Oil — Just the Catalyst We Need for New Wealth Creation
— by Mitchell Clark, B. Comm.
If you take a look at a five-year chart of one of my favorite exchange-traded funds (ETFs), the iShares FTSE/Xinhua China 25 Index (NYSE/FXI), you’ll notice how dramatic the recovery in China stocks has been just since the beginning of the year.
FXI set a record high around $70.00 a share (post split) in October 2007. As the Chinese equity market was in a bubble, those stocks fell during a much-deserved correction. Then the global financial crisis hit and these stocks dropped even more dramatically. The current value of this basket of stocks is around $43.00 a share, which is about the same value just before the subprime mortgage collapse got started.

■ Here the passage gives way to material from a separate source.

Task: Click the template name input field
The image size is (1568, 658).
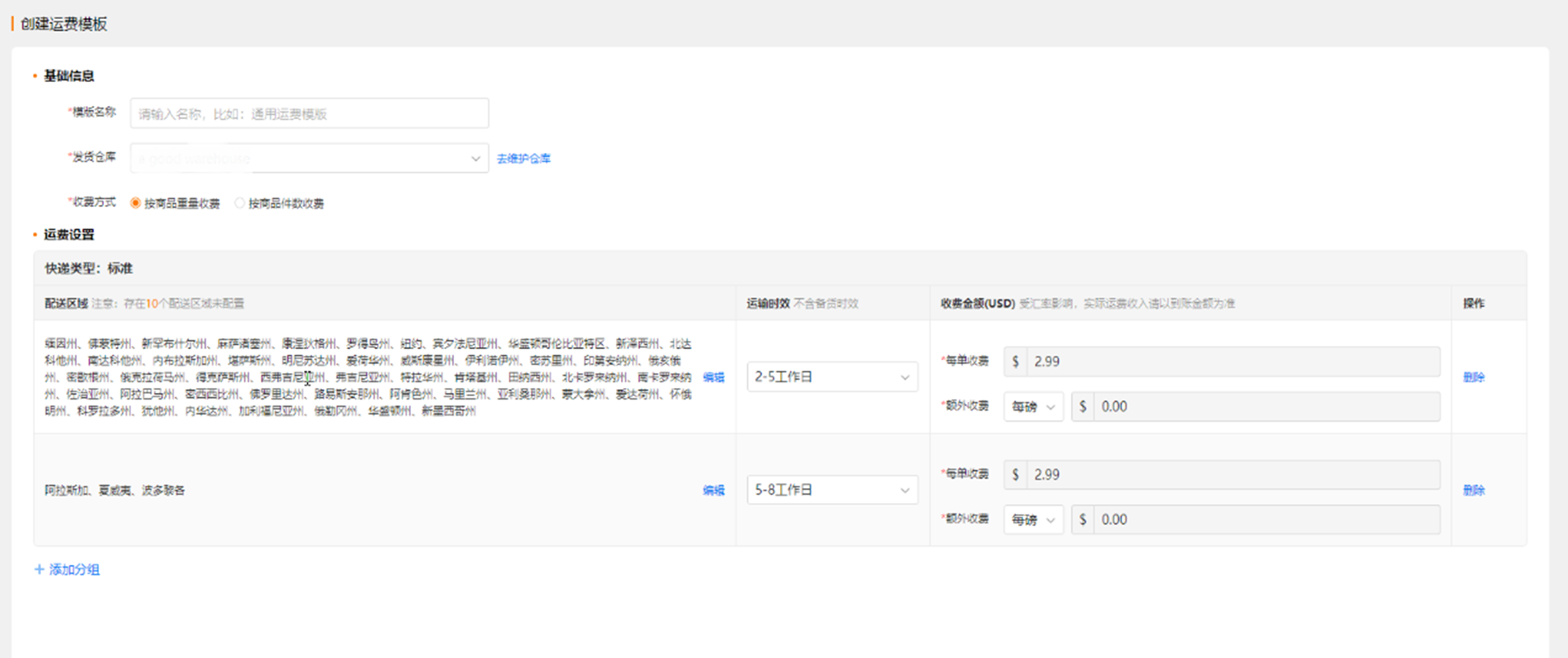Action: pyautogui.click(x=309, y=113)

In my view, Chinese equities are very well positioned for further capital gains. As a group, I think large-cap Chinese stocks will keep ticking higher in value over the coming quarters because of that country’s stimulus spending and the economy’s substantial organic growth.

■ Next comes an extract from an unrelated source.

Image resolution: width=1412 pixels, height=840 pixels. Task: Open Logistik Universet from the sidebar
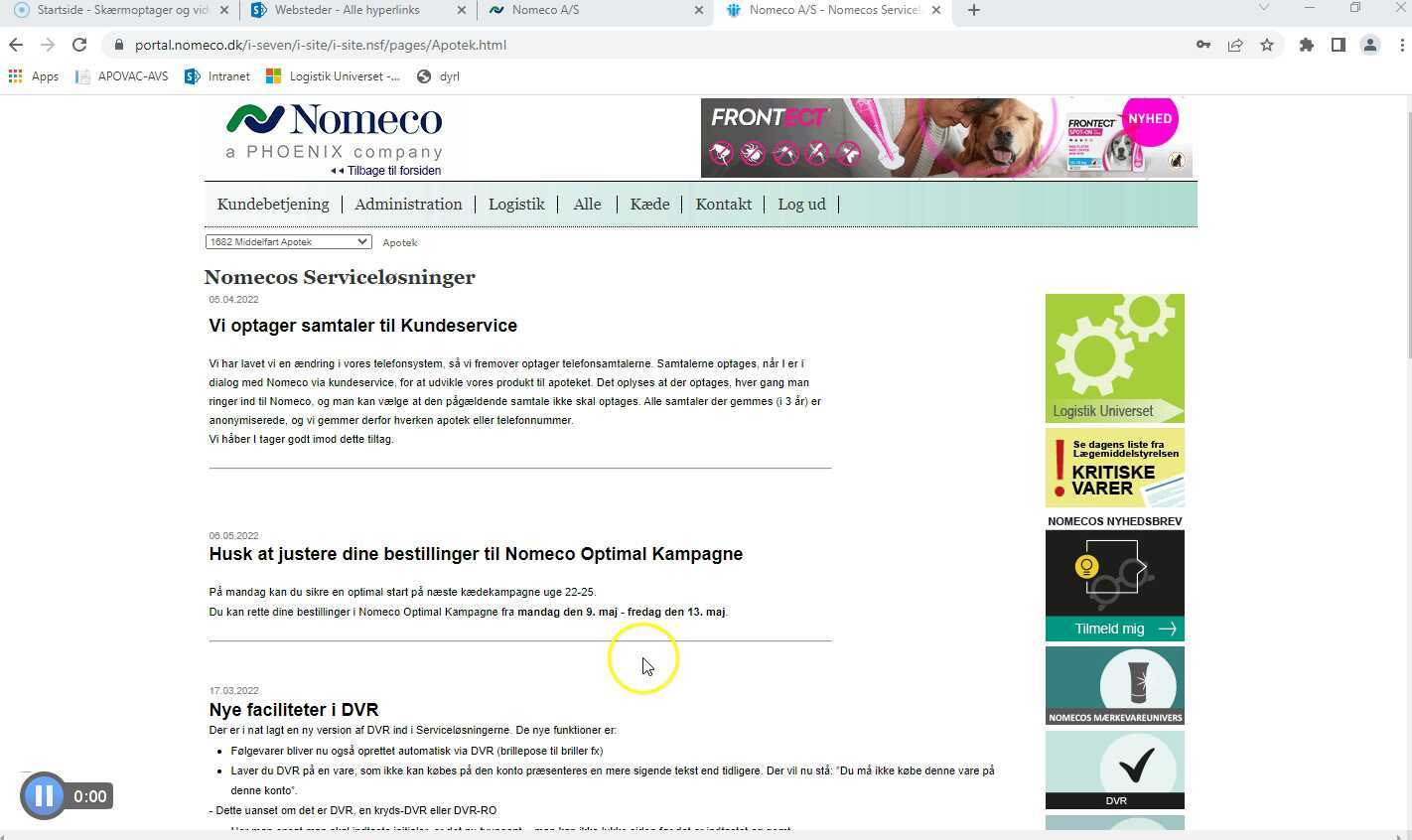pyautogui.click(x=1114, y=357)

If Chinese industry and infrastructure do well, then the rest of the world has a problem. In the current recession, the price of a barrel of oil is trading just over $70.00. China isn’t growing as much as it was, but it’s still growing much faster than Western economies. So, if the global economy recovers only slightly, and China ticks along as usual, I don’t see how the price of a barrel of oil won’t easily gravitate to the $100.00 level. This creates a more difficult environment for economic recovery at home.

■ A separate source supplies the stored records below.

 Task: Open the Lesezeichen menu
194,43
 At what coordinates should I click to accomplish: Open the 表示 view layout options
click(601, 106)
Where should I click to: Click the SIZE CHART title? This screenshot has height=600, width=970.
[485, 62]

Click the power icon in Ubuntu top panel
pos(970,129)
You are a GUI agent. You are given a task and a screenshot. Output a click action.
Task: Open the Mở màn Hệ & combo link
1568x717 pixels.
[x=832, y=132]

The reason why China has been economically successful over the last several decades (politics aside) is that it has become the world’s factory. And the reason why China has become the world’s factory for a lot of goods we use on a daily basis is a cheap pool of labor and cheap oil. As odd as it is, it’s now cheaper to send raw materials from the United States to China, have those materials processed and packaged, then sent back to the U.S. in the form of a finished product to consume. We know that China’s cheap labor pool will continue to exist for decades, because hundreds of millions of rural people want to work in factories so they can earn more money. So, the only variable left to thwart this “globalization” is the price of oil.
China and India are in a position now where their economies are beginning to feed on themselves. Over time, those two burgeoning economies won’t need the rest of the world as they once did. So, if their demand for oil increases enough to bring the price of a barrel to over $100.00, then the rest of the world will have a more difficult time, while those two developing economies do well.
I suppose the only constant going forward is that there is going to be a lot of change coming in the global economy. The only way we can outperform is if we turn the tables and manufacture goods at home that we can sell to China. The industry that stands out where we can lead is alternative energy. Innovation in alternative energy and the green economy is the only way we can achieve substantial new wealth creation over the coming decades. It’s likely that the price of a barrel of oil won’t let us consider any other option.